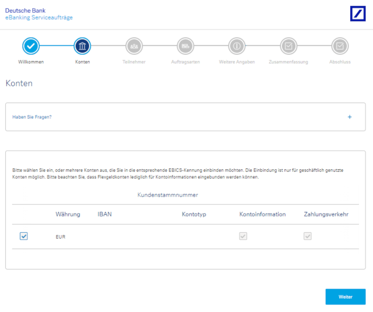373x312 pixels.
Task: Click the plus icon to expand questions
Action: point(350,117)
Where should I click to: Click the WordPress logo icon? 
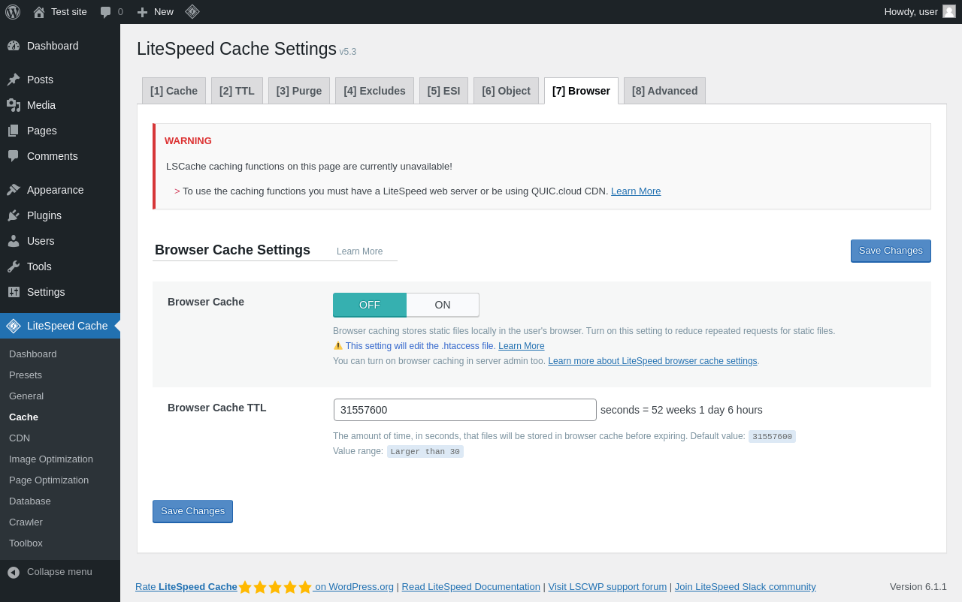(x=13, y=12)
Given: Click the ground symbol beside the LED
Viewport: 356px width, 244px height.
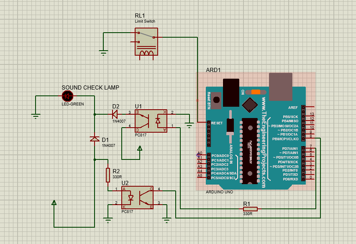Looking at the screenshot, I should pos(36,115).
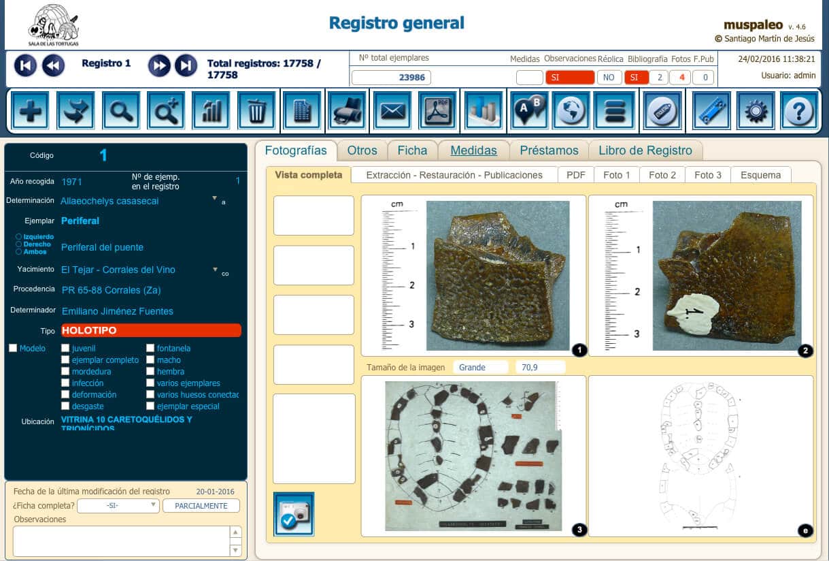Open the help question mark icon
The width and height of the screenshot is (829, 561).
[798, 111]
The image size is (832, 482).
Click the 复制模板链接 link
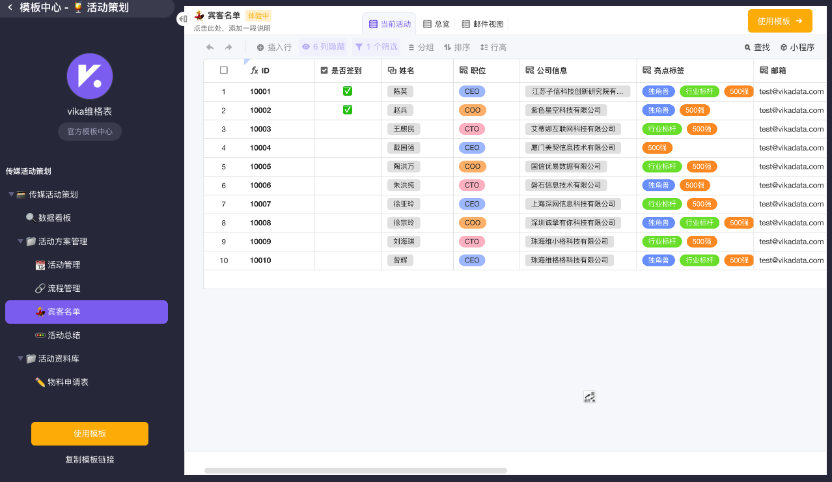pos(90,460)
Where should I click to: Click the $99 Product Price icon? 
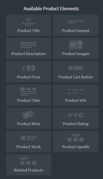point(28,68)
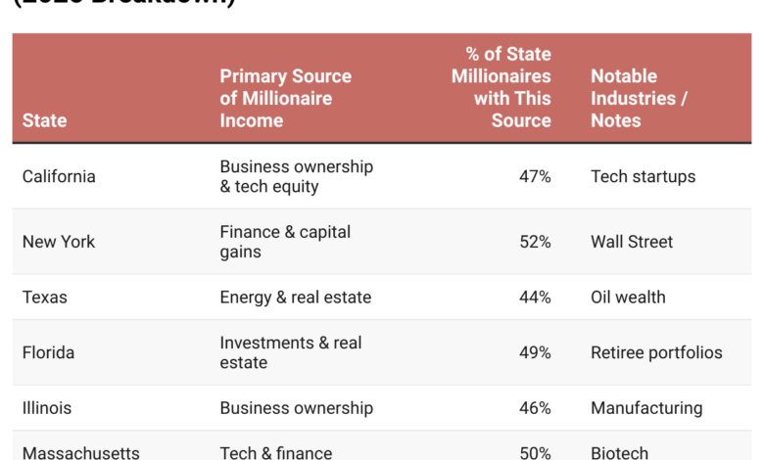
______________________________
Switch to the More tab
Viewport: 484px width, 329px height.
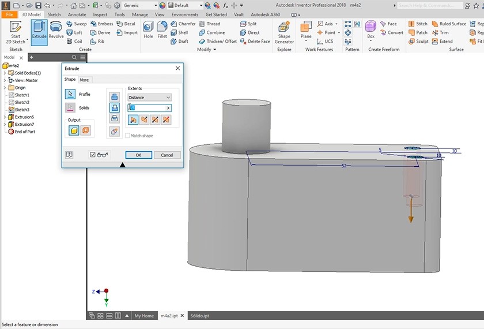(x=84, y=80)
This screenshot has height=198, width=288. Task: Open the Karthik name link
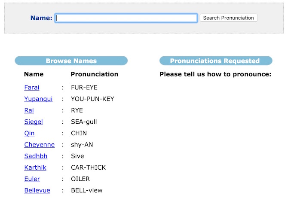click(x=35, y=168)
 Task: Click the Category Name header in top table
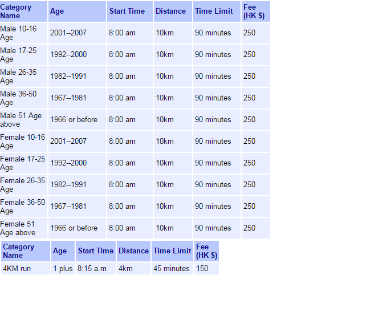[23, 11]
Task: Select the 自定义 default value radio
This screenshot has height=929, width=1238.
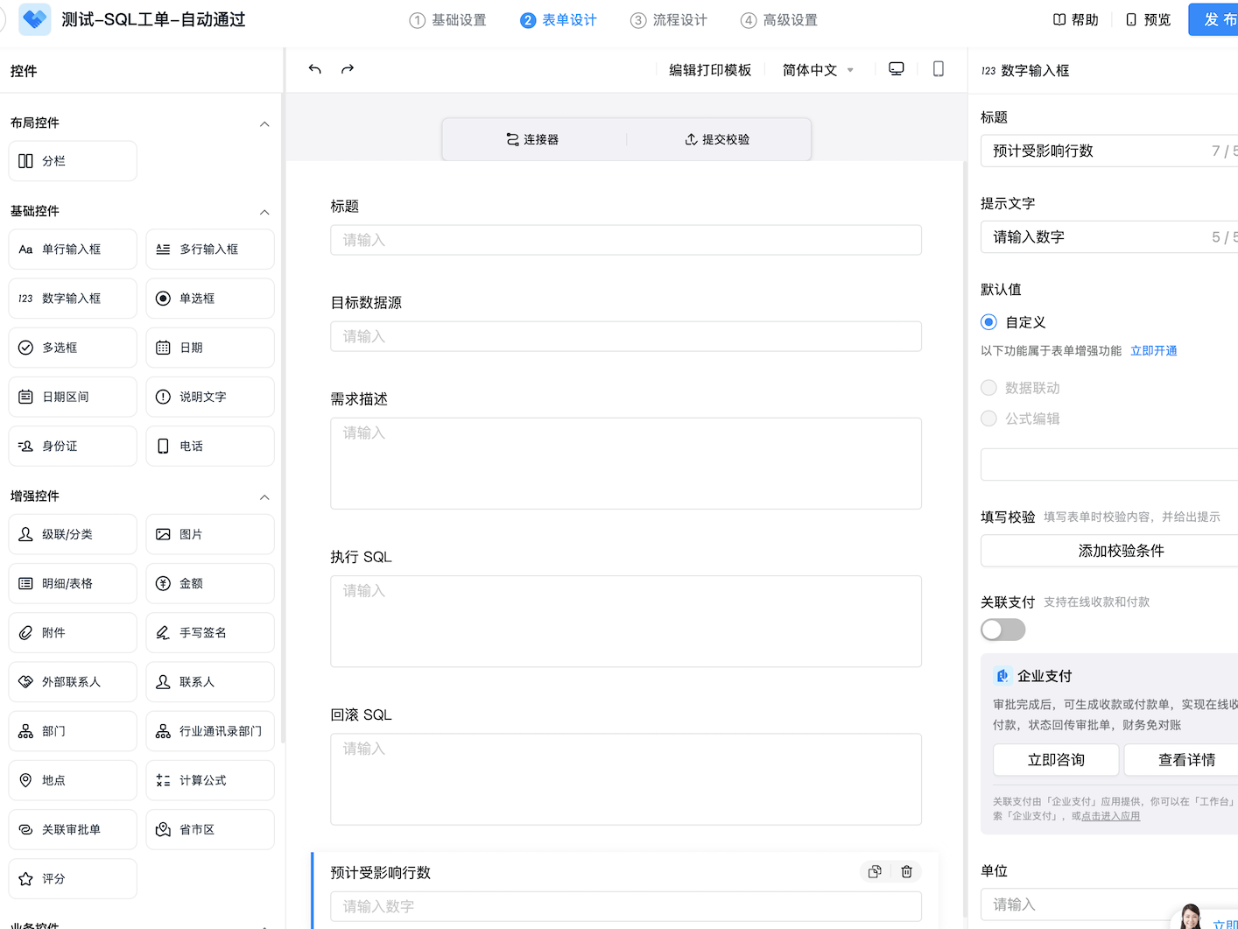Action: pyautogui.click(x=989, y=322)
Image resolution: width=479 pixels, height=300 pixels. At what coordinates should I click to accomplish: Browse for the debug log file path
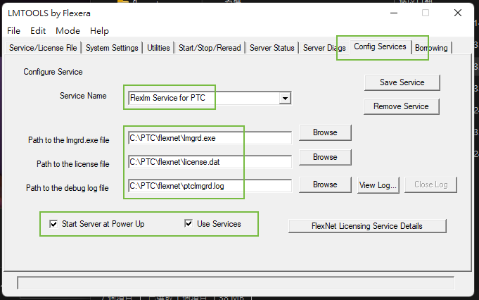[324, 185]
______________________________
What is required: Put the part that opens with the line containing "Where should I click to: Click the $99" and closes with the line containing "point(28,68)" into a JSON list of strings, one per line, with blank lines left out. Leave the pictures out of the answer.

Exercise answer:
[
  "Where should I click to: Click the $99 Product Price icon? ",
  "point(28,68)"
]